[Stored records]
Content starts

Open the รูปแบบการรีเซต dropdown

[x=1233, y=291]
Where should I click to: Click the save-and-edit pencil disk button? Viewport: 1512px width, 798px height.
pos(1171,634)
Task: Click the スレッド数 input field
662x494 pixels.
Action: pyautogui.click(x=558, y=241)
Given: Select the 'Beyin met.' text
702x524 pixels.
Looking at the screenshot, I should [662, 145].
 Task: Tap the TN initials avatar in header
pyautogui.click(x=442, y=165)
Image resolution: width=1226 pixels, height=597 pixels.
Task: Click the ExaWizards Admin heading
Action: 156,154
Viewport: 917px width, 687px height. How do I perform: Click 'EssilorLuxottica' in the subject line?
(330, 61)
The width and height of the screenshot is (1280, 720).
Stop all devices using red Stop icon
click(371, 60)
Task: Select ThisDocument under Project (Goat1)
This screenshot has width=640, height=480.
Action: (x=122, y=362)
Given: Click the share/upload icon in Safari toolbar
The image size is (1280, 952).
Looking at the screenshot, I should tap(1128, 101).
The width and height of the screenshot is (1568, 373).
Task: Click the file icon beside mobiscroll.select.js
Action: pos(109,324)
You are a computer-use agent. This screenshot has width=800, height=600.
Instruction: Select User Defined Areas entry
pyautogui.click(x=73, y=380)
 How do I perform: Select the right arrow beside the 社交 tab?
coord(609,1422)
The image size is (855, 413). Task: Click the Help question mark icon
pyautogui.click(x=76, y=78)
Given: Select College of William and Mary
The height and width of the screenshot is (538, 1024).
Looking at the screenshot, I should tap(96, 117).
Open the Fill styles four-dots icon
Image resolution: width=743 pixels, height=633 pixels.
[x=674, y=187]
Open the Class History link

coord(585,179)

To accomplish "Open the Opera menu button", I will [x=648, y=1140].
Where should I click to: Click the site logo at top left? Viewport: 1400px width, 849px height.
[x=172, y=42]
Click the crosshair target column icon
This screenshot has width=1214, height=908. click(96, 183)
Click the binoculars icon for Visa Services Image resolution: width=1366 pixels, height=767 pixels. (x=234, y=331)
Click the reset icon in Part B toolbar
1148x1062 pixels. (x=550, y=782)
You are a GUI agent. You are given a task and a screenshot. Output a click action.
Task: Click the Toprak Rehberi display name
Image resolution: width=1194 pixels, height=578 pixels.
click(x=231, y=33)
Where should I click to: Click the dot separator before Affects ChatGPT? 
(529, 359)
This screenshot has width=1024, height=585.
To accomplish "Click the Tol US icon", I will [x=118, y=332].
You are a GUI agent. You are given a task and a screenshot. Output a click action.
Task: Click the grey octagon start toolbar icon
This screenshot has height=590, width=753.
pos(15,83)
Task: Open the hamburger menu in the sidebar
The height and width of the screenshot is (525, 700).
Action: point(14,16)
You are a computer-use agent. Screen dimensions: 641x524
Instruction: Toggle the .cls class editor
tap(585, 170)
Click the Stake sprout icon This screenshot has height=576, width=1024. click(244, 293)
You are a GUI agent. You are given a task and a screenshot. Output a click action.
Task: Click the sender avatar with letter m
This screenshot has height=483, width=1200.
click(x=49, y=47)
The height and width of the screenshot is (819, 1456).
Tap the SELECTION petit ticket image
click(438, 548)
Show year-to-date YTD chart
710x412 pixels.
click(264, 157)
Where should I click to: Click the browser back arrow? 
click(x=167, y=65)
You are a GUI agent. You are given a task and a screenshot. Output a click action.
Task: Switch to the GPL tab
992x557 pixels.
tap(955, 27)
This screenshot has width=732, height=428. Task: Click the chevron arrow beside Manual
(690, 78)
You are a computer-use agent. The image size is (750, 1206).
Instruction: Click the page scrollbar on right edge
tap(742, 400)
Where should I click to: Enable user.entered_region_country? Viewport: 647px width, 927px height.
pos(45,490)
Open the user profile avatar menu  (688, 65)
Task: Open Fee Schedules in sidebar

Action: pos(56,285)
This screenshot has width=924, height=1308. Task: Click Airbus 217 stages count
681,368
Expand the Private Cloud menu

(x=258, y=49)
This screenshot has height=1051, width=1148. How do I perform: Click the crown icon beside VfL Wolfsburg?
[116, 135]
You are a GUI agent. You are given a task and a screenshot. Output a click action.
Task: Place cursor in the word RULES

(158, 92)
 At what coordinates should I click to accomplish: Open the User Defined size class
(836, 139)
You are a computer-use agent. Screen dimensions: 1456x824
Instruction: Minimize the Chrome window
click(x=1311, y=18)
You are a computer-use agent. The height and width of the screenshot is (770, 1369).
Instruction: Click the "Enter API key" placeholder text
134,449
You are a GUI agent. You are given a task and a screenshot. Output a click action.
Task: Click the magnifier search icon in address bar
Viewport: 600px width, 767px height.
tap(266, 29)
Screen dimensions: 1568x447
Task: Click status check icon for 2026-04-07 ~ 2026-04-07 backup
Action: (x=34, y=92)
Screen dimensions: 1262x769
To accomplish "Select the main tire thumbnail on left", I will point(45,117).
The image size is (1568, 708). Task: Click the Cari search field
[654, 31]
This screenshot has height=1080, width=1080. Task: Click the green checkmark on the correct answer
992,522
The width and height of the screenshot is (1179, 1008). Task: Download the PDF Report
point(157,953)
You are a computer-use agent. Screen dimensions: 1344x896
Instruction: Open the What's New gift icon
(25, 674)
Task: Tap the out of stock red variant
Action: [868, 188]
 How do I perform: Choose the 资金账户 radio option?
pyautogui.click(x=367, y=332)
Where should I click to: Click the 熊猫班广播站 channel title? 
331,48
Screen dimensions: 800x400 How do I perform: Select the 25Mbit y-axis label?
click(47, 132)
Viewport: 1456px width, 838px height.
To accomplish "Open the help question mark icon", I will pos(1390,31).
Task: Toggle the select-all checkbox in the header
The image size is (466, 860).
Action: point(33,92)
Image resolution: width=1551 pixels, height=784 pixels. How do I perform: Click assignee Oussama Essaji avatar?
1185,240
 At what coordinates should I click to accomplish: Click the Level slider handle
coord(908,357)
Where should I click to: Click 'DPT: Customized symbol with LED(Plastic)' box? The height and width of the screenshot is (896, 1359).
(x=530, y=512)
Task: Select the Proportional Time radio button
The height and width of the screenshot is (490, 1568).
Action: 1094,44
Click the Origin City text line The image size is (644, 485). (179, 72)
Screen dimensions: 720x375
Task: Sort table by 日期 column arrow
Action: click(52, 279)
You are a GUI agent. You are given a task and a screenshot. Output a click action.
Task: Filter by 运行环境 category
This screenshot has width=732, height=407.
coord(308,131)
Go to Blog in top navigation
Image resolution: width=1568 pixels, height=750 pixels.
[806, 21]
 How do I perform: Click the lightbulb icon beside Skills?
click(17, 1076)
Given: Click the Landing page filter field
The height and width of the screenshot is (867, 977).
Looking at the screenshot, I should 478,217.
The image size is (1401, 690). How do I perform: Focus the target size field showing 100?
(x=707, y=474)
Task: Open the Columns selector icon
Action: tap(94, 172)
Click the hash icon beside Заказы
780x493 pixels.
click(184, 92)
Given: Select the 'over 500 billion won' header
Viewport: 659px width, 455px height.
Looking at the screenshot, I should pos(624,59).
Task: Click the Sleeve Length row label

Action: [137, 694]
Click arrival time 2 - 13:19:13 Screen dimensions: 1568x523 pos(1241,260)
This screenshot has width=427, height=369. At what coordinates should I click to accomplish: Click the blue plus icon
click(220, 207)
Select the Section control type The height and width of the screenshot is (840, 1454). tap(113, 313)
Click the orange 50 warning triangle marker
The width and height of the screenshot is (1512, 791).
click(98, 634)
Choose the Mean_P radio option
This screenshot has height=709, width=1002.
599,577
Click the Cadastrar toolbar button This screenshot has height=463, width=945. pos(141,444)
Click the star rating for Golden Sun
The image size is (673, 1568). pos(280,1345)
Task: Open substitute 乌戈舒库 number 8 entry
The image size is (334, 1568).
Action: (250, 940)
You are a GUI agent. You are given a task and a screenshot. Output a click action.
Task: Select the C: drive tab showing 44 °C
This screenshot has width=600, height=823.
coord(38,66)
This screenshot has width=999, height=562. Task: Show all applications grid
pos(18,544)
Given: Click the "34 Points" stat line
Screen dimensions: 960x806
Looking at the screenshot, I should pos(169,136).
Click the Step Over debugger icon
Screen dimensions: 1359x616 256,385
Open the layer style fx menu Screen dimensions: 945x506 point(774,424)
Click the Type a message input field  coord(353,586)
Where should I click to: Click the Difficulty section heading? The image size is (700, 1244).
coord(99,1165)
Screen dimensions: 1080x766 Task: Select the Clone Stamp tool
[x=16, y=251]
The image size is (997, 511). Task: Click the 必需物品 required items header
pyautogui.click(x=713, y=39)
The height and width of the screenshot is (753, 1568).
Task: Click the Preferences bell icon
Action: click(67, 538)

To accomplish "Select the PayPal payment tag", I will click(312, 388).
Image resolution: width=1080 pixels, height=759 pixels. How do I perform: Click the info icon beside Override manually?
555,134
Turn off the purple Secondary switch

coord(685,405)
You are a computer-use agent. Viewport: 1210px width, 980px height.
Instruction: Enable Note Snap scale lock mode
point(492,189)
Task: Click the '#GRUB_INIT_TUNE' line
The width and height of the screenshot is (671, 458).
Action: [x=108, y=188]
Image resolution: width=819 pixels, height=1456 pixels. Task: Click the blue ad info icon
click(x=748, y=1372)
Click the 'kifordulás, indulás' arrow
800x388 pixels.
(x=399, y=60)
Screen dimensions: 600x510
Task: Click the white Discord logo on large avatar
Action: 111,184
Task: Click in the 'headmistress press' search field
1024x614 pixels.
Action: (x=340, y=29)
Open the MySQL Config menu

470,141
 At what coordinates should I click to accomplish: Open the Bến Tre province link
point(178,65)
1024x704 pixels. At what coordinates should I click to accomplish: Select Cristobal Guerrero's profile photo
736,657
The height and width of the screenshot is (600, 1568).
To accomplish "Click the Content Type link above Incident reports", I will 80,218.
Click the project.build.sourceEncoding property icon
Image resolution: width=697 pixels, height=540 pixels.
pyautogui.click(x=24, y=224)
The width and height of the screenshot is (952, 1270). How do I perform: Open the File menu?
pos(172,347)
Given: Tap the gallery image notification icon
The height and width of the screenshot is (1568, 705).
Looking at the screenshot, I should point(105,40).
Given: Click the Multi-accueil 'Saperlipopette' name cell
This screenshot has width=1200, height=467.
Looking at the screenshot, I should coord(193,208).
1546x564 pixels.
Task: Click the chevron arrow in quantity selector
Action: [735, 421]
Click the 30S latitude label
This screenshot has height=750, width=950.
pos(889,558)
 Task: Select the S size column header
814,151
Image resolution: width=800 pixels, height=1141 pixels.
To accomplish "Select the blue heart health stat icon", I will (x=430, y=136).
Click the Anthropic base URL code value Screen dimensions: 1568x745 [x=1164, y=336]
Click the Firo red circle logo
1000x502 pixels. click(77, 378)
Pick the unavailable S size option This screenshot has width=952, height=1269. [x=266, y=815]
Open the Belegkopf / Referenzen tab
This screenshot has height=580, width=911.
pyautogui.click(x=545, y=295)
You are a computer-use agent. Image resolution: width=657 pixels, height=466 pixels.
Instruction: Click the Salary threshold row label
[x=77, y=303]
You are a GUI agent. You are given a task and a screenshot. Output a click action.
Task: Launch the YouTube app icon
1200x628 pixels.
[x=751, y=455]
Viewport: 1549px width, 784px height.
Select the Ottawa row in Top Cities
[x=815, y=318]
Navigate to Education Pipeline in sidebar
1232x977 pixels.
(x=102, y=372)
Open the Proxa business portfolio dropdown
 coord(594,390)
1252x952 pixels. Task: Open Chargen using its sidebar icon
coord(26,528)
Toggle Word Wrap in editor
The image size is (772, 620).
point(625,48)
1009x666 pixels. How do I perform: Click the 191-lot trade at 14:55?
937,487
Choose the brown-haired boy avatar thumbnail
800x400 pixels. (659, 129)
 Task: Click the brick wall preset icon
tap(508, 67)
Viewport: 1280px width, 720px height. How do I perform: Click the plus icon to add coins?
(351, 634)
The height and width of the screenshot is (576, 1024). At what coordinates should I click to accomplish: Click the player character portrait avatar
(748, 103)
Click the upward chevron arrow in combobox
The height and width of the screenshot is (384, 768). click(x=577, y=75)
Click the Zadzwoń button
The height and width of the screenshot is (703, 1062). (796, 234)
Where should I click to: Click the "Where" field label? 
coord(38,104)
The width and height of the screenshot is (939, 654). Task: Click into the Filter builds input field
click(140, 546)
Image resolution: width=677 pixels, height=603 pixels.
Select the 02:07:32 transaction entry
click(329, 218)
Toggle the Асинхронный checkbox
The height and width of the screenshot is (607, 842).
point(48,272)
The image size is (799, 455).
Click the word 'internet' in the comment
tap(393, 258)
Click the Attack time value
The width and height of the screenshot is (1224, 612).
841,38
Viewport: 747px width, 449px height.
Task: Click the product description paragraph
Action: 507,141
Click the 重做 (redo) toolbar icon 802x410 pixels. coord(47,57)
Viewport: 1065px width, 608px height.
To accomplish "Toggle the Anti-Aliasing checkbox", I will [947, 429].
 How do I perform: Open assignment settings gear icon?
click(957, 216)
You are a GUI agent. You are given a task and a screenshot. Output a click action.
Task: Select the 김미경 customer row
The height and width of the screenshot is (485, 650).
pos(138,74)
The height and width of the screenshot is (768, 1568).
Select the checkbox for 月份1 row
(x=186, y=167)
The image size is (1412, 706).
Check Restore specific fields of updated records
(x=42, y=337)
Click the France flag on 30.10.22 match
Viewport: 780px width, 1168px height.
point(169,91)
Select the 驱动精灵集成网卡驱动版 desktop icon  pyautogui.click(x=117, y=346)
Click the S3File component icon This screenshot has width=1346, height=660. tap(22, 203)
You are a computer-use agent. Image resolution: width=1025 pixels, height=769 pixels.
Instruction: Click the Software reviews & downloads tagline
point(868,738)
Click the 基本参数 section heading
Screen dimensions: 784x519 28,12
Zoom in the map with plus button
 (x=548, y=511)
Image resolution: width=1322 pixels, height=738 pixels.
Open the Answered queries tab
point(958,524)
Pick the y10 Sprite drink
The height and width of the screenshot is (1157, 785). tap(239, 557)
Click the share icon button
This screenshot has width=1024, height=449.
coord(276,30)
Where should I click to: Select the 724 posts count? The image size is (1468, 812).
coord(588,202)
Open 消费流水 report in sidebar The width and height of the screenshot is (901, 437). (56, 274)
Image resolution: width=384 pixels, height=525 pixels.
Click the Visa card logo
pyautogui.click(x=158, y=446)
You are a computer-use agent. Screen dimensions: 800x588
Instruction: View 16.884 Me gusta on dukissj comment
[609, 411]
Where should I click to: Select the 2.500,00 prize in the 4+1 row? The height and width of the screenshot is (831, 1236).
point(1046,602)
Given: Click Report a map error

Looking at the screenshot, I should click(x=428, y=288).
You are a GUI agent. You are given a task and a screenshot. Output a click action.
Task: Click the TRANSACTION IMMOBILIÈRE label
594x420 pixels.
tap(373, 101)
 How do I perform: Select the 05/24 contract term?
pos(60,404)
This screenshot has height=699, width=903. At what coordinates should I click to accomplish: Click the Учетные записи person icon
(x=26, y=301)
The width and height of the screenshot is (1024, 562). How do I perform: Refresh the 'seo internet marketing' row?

Content ends

-- What you will do --
Output, please, only the lines running from the start of the entries through the line that contains "The width and height of the screenshot is (1280, 720).", including both of those lines.

-- Expected output --
Open the รูปแบบการรีเซต dropdown

[x=1233, y=291]
Where should I click to: Click the save-and-edit pencil disk button? Viewport: 1512px width, 798px height.
pos(1171,634)
Task: Click the スレッド数 input field
662x494 pixels.
Action: pyautogui.click(x=558, y=241)
Given: Select the 'Beyin met.' text
702x524 pixels.
Looking at the screenshot, I should [662, 145].
 Task: Tap the TN initials avatar in header
pyautogui.click(x=442, y=165)
Image resolution: width=1226 pixels, height=597 pixels.
Task: Click the ExaWizards Admin heading
Action: 156,154
Viewport: 917px width, 687px height. How do I perform: Click 'EssilorLuxottica' in the subject line?
(330, 61)
The width and height of the screenshot is (1280, 720).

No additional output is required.